Finally, the top award in computing has gone to a woman, Frances E Allen:
Retired IBM Corp. computer scientist Frances E. Allen, whose work helped crack Cold War-era code and predict the weather, today will be named the first woman to receive her profession's highest honor.
The Assn. for Computing Machinery has granted the A.M. Turing Award for technical merit to no more than a few people each year since 1966. Winners include Vinton Cerf and Robert Kahn, who helped create the underpinnings of the Internet; Marvin Minsky, an artificial intelligence guru; and Douglas Engelbart, inventor of the modern computer mouse.
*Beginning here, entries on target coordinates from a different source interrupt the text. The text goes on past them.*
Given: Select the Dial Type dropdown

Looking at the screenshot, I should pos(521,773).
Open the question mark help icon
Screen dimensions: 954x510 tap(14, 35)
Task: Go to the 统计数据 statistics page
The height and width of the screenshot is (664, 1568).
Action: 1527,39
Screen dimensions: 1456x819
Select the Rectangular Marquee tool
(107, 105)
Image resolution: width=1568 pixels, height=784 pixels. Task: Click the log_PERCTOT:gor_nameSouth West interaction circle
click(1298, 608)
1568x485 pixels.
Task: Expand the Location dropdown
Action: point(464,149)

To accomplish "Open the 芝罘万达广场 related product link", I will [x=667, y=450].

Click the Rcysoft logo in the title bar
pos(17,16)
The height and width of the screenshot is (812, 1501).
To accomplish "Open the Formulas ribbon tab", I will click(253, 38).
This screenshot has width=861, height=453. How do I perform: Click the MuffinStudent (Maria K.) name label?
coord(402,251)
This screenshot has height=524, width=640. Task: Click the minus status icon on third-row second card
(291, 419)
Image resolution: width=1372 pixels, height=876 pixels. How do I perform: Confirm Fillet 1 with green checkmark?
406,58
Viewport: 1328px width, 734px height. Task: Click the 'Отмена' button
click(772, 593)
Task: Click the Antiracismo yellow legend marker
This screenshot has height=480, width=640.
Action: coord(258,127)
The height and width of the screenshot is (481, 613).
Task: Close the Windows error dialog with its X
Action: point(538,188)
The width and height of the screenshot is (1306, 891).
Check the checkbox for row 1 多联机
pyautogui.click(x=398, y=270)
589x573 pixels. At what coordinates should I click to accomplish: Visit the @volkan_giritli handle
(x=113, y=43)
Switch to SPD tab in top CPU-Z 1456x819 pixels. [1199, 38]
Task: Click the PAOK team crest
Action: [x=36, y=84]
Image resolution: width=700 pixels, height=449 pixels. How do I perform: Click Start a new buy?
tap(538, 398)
When Allen receives the award, which comes with a $100,000 prize, at the association's annual banquet in San Diego on June 9, it won't take a computer scientist to wonder: What took so long?
Allen's achievement comes long after women toppled barriers in other professions. Marie Curie became the first woman to win the Nobel Prize in 1903. Edith Wharton won the Pulitzer Prize for fiction in 1921. Sandra Day O'Connor joined the U.S. Supreme Court in 1981, two years before Sally Ride became the first American woman in space.
But computer science still is dominated by men. Fewer than one in five bachelor's degrees in computer science were given to women in 1994, according to the Computing Research Assn. Ten years later, that figure remains about the same, at 17%.
Hats off lads, about time don't you think?